I have a question about entity framework query building.
Schema
I have a table structure like this:
CREATE TABLE [dbo].[DataLogger](
[ID] [bigint] IDENTITY(1,1) NOT NULL,
[ProjectID] [bigint] NULL,
CONSTRAINT [PrimaryKey1] PRIMARY KEY CLUSTERED ( [ID] ASC )
)
CREATE TABLE [dbo].[DCDistributionBox](
[ID] [bigint] IDENTITY(1,1) NOT NULL,
[DataLoggerID] [bigint] NOT NULL,
CONSTRAINT [PrimaryKey2] PRIMARY KEY CLUSTERED ( [ID] ASC )
)
ALTER TABLE [dbo].[DCDistributionBox]
ADD CONSTRAINT [FK_DCDistributionBox_DataLogger] FOREIGN KEY([DataLoggerID])
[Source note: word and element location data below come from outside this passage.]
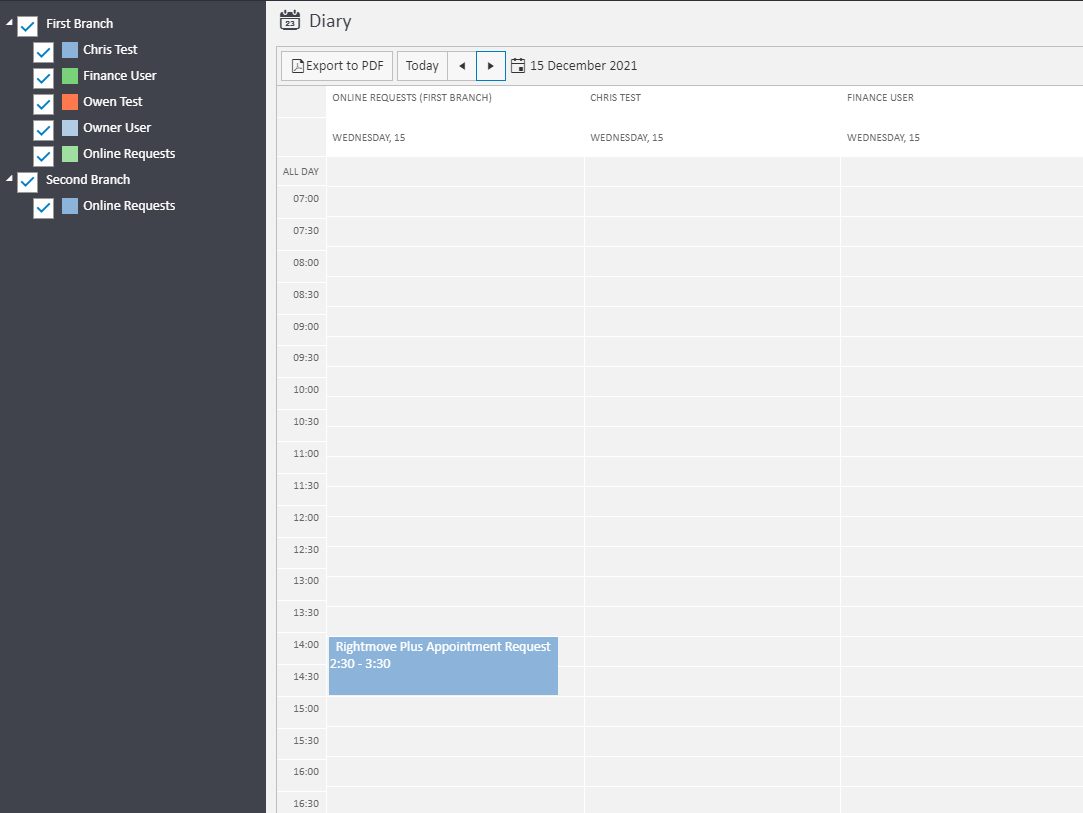The width and height of the screenshot is (1083, 813).
Task: Toggle the Owner User checkbox
Action: pyautogui.click(x=44, y=130)
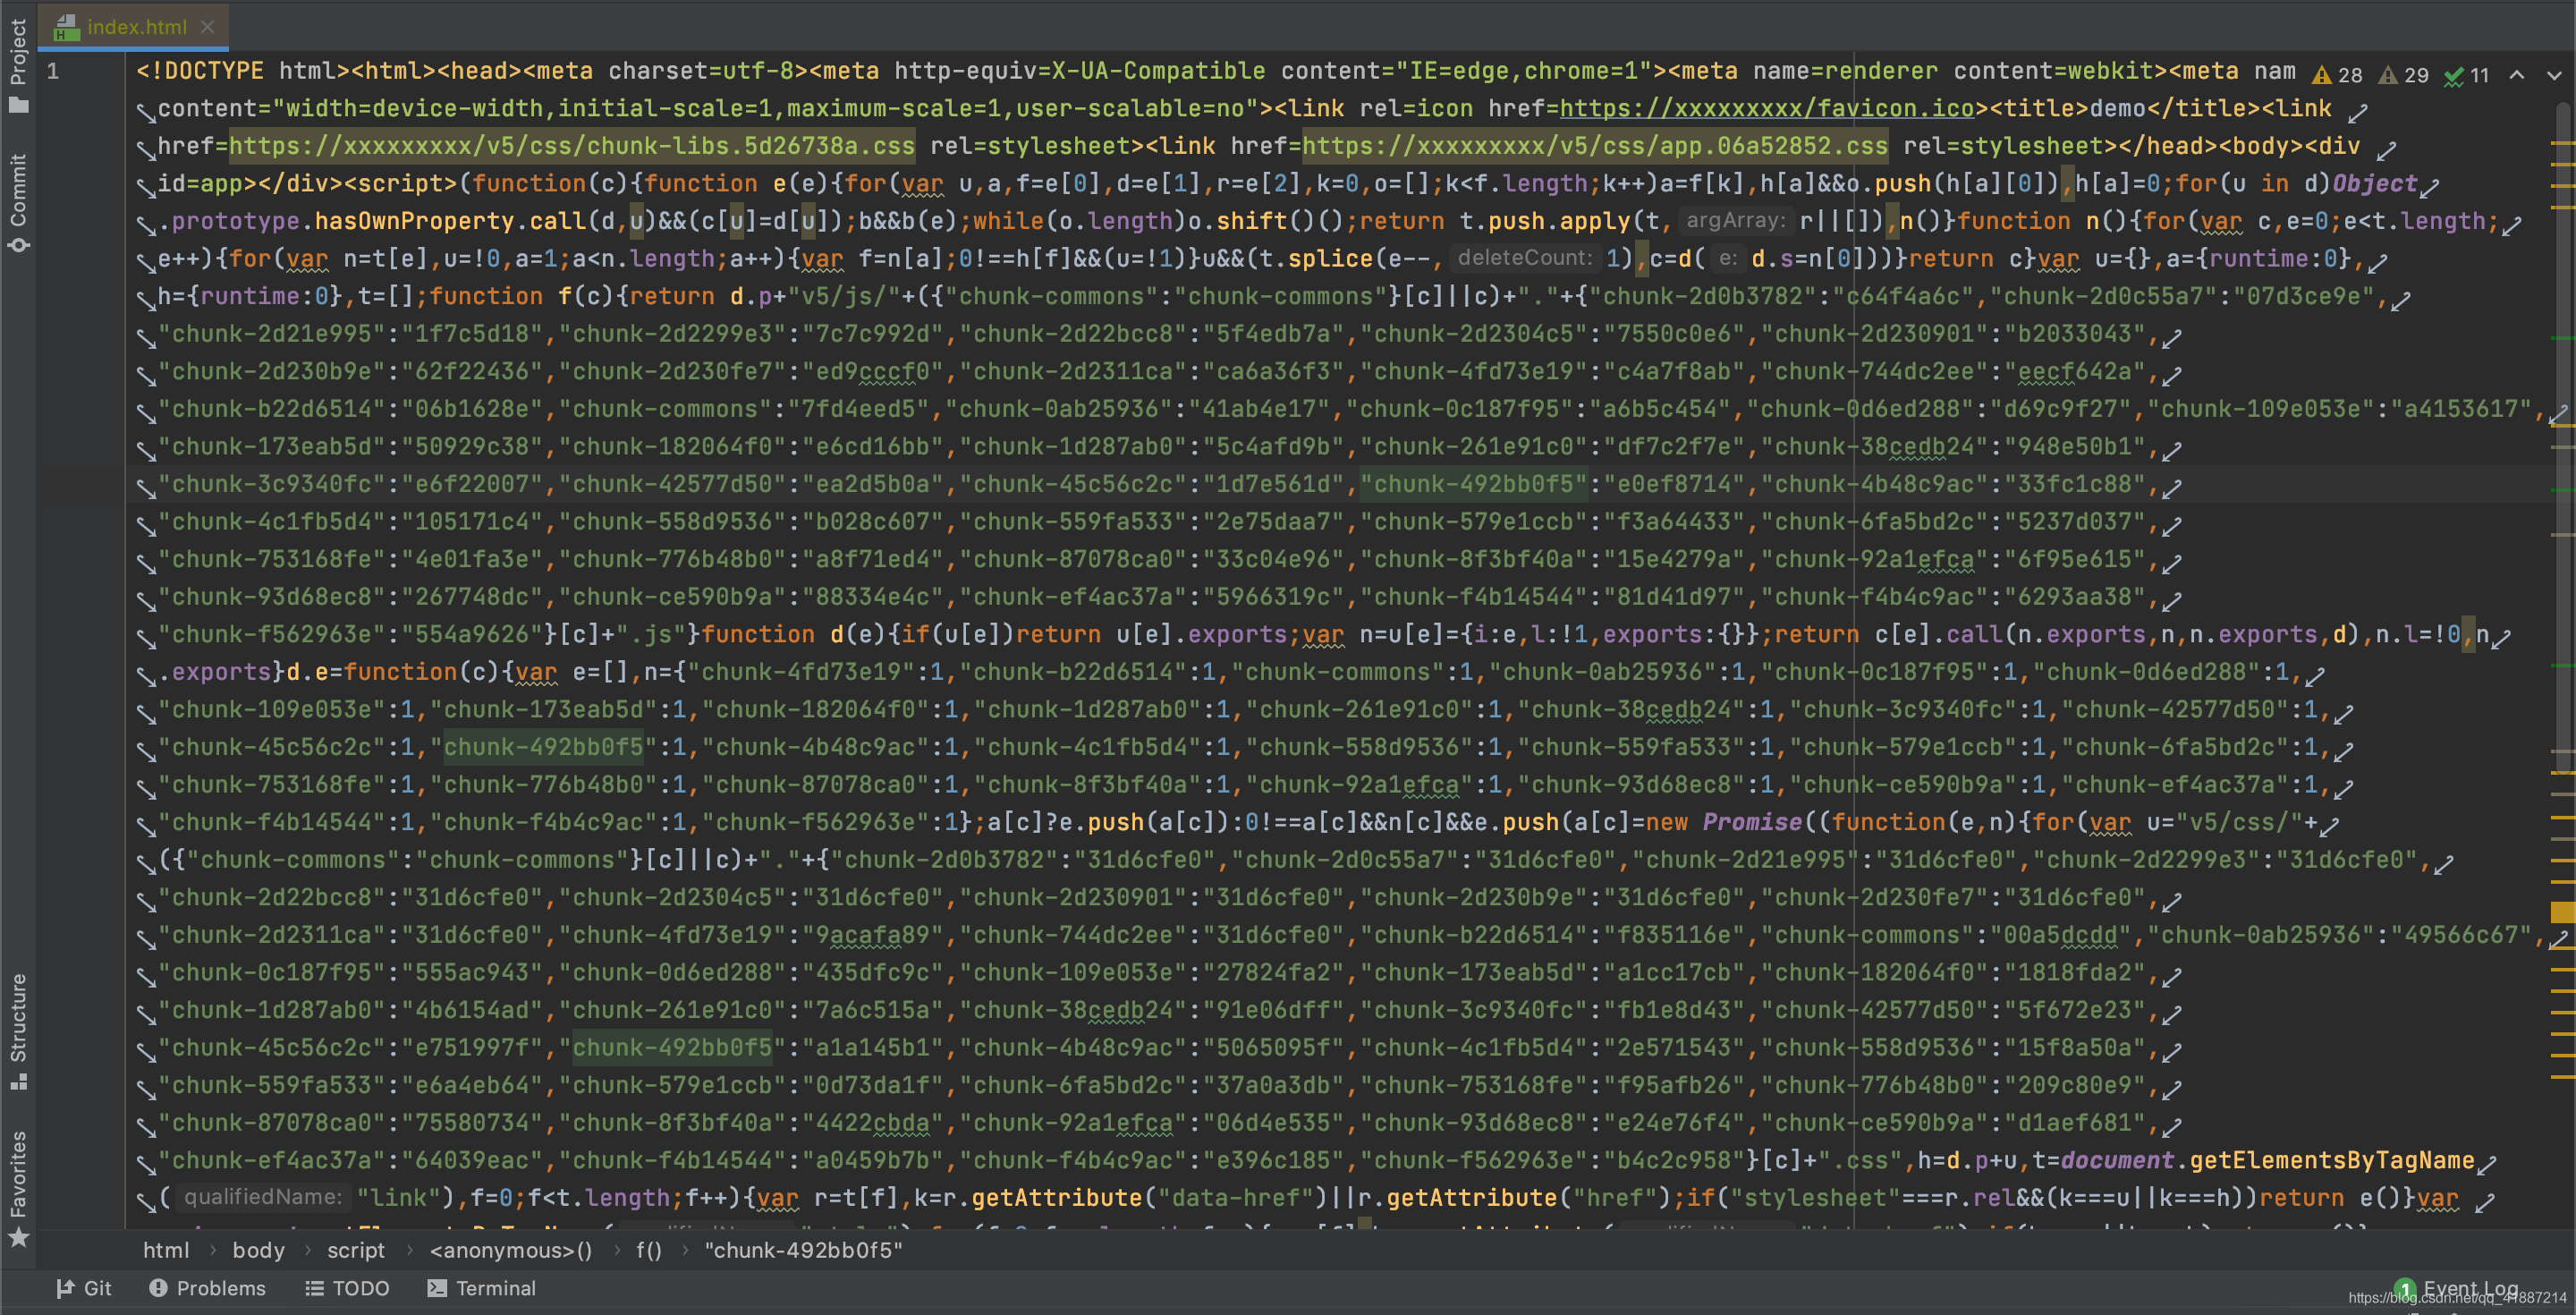Open the chunk-492bb0f5 breadcrumb popup
Screen dimensions: 2576x1315
(x=803, y=1249)
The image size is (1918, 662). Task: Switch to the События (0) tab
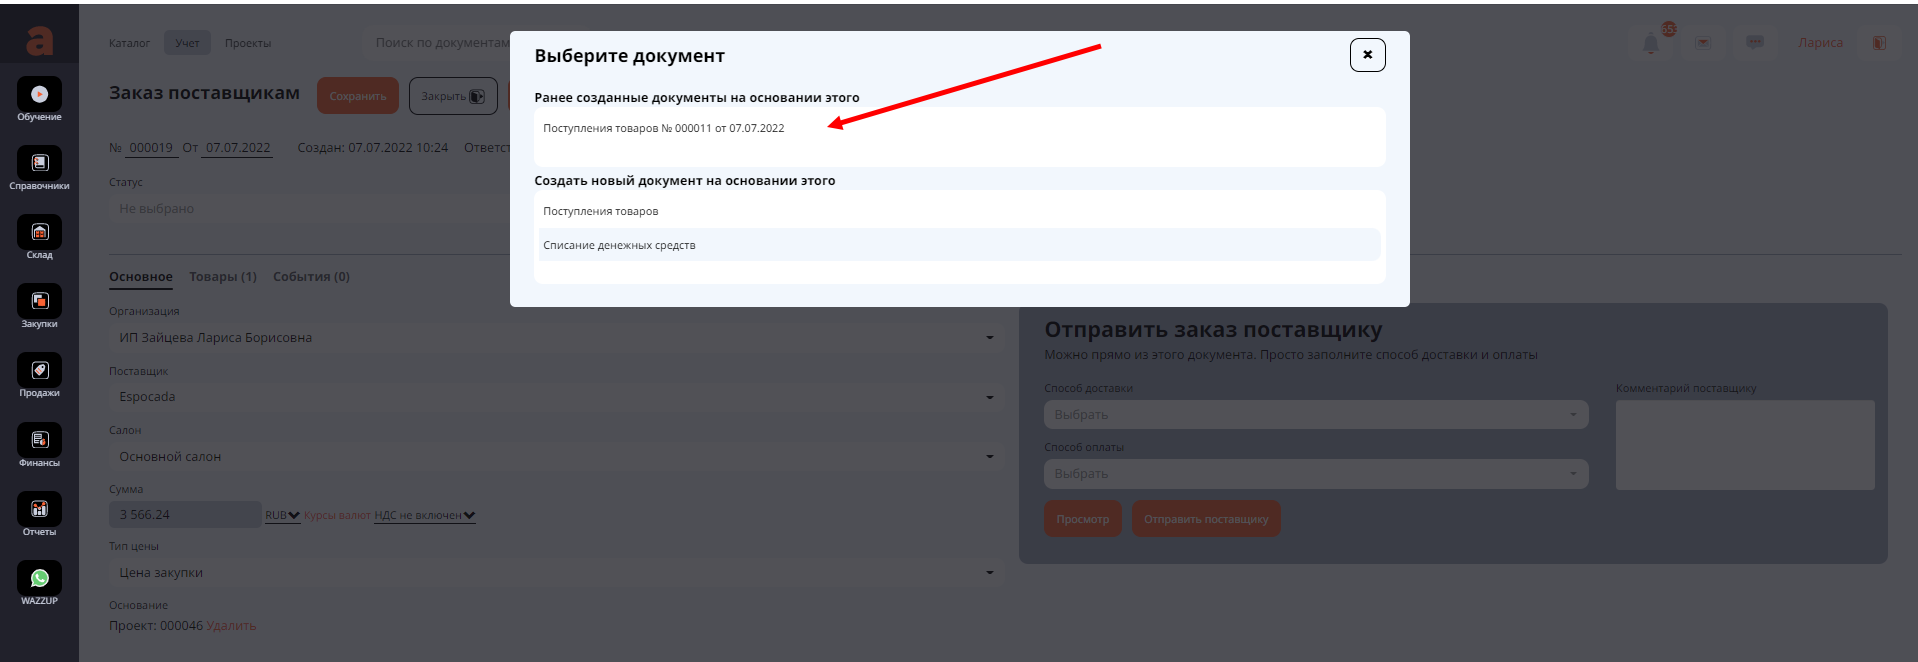click(311, 277)
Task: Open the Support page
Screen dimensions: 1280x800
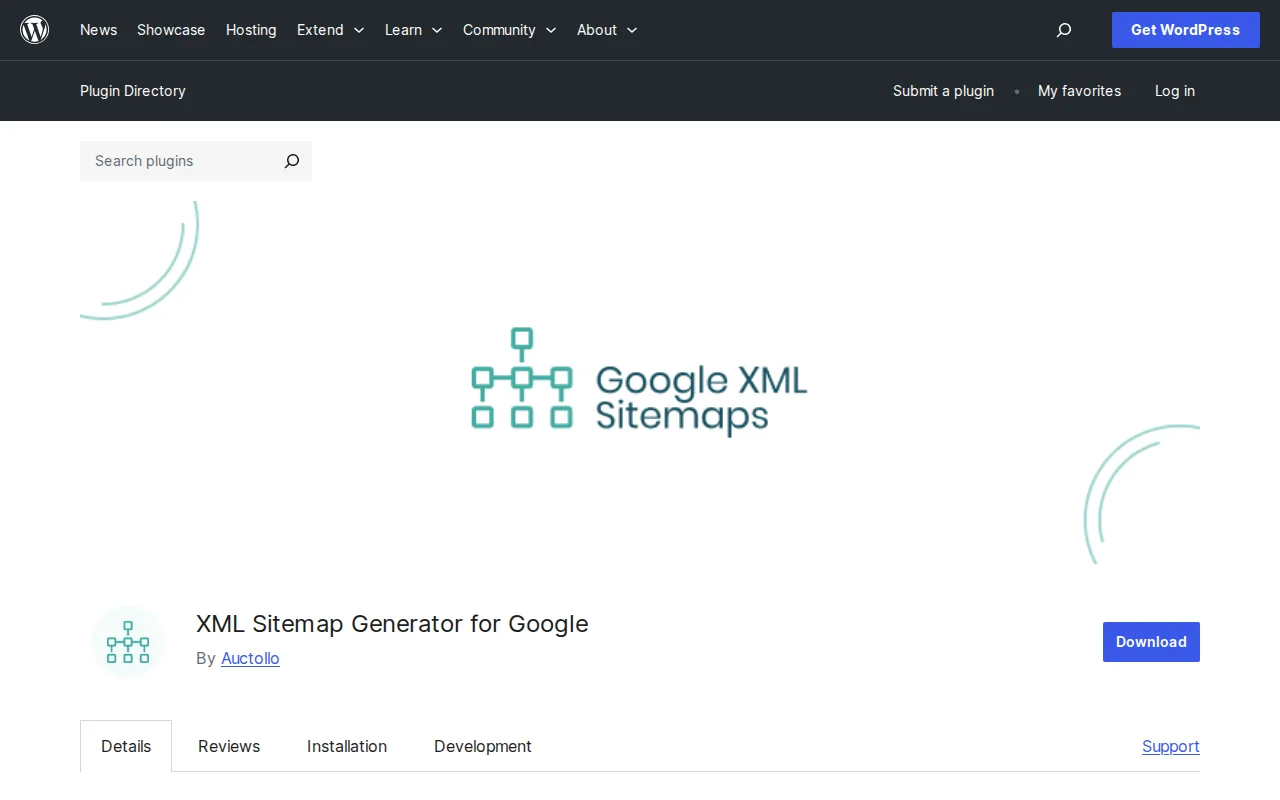Action: coord(1170,746)
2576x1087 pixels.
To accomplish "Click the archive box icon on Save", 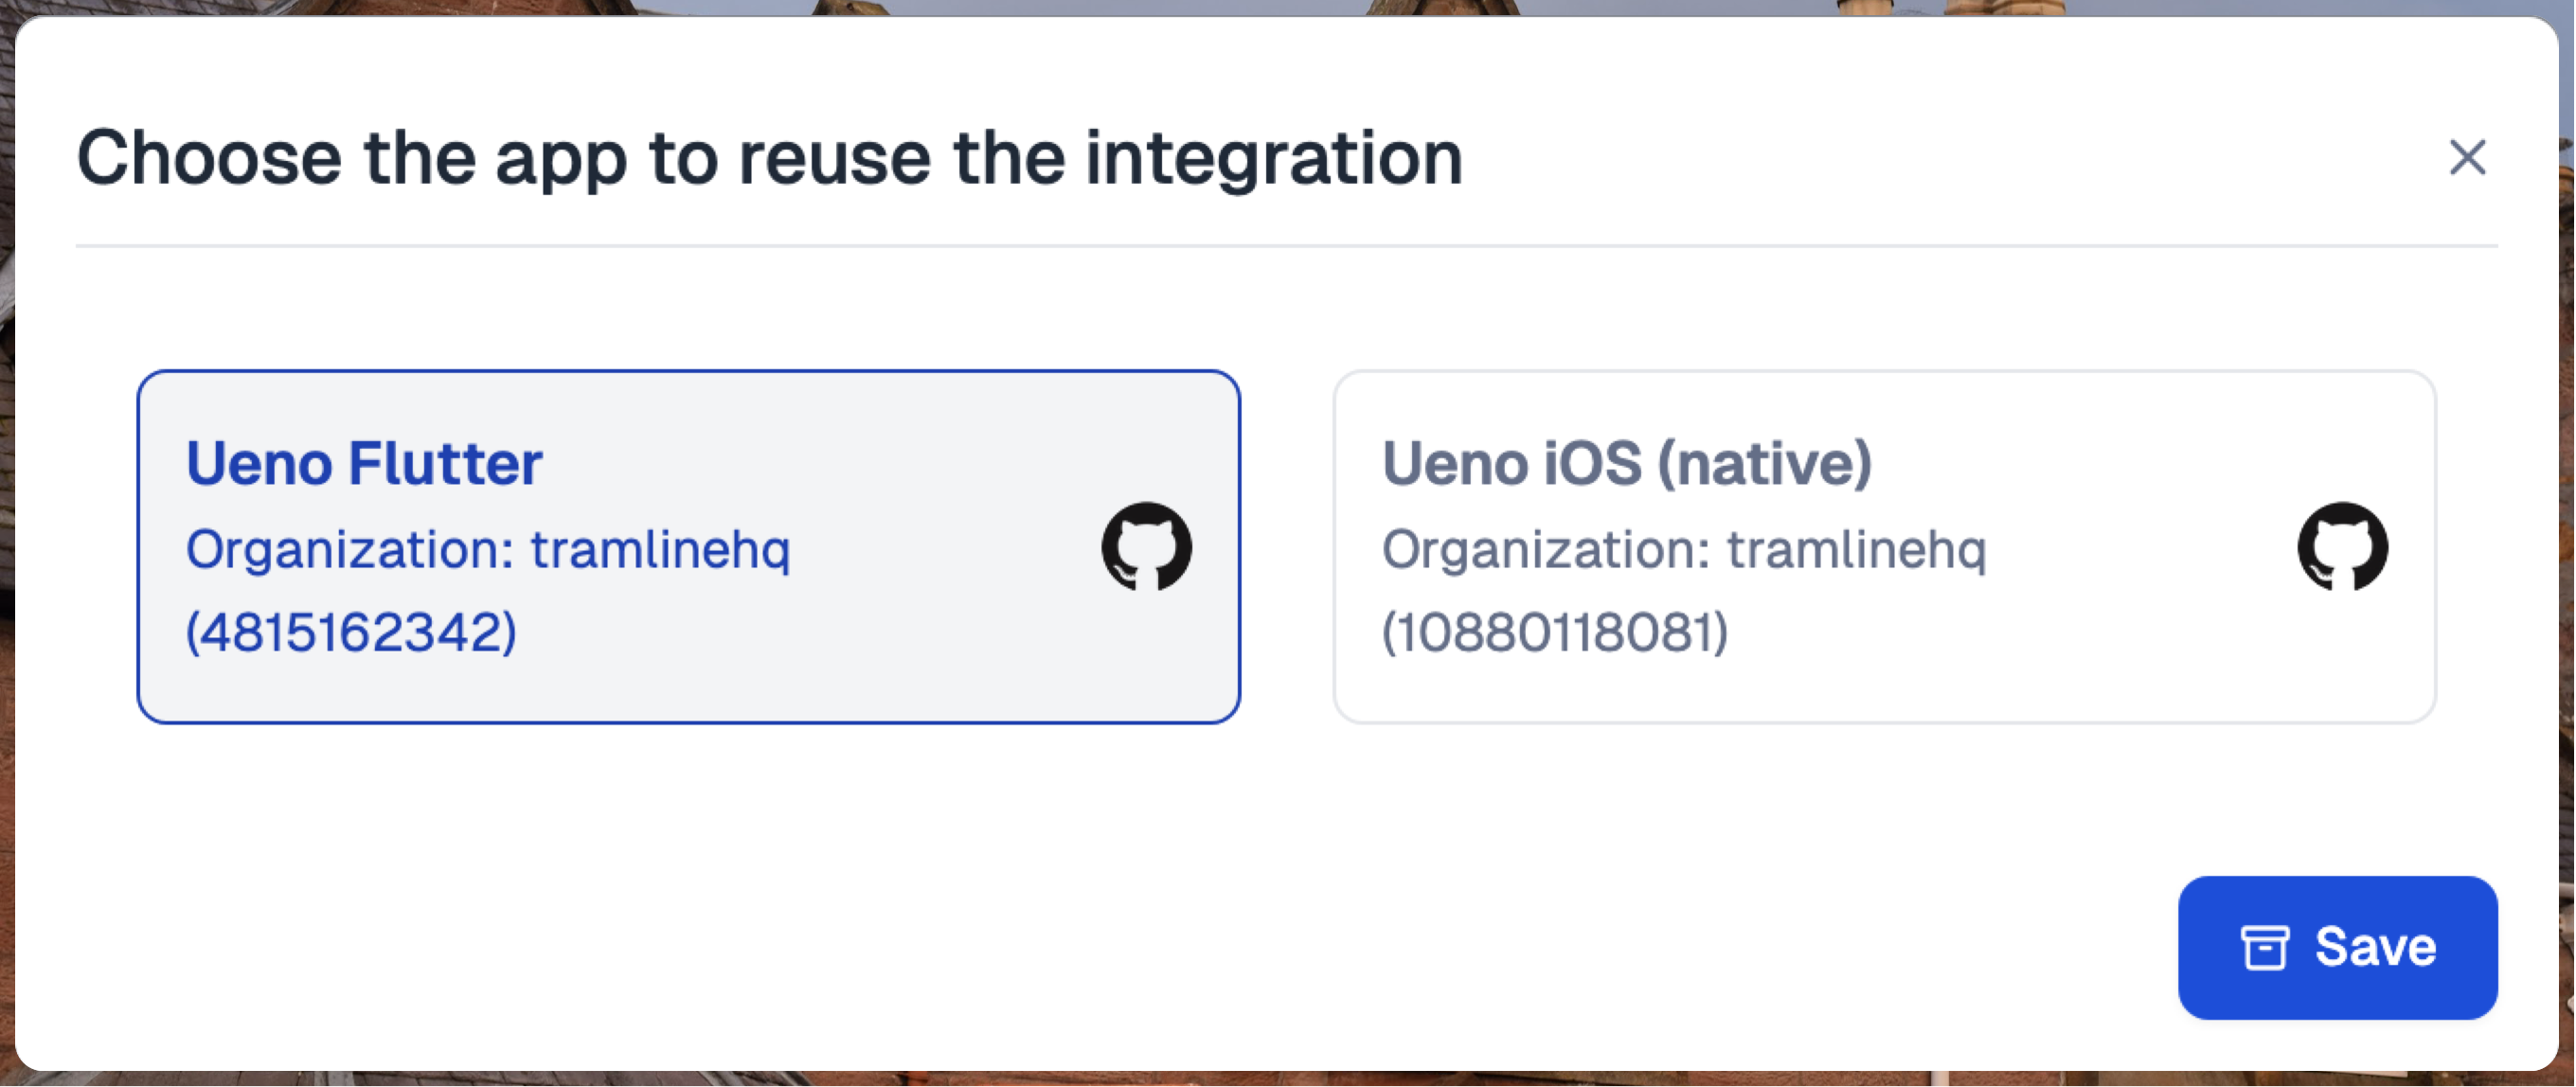I will 2264,947.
REFERENCES [dbo].[DataLogger] ([ID])
CREATE TABLE [dbo].[DCString] (
[ID] [bigint] IDENTITY(1,1) NOT NULL,
[DCDistributionBoxID] [bigint] NOT NULL,
[CurrentMPP] [decimal](18, 2) NULL,
CONSTRAINT [PrimaryKey3] PRIMARY KEY CLUSTERED ( [ID] ASC )
)
ALTER TABLE [dbo].[DCString]
ADD CONSTRAINT [FK_DCString_DCDistributionBox] FOREIGN KEY([DCDistributionBoxID])
REFERENCES [dbo].[DCDistributionBox] ([ID])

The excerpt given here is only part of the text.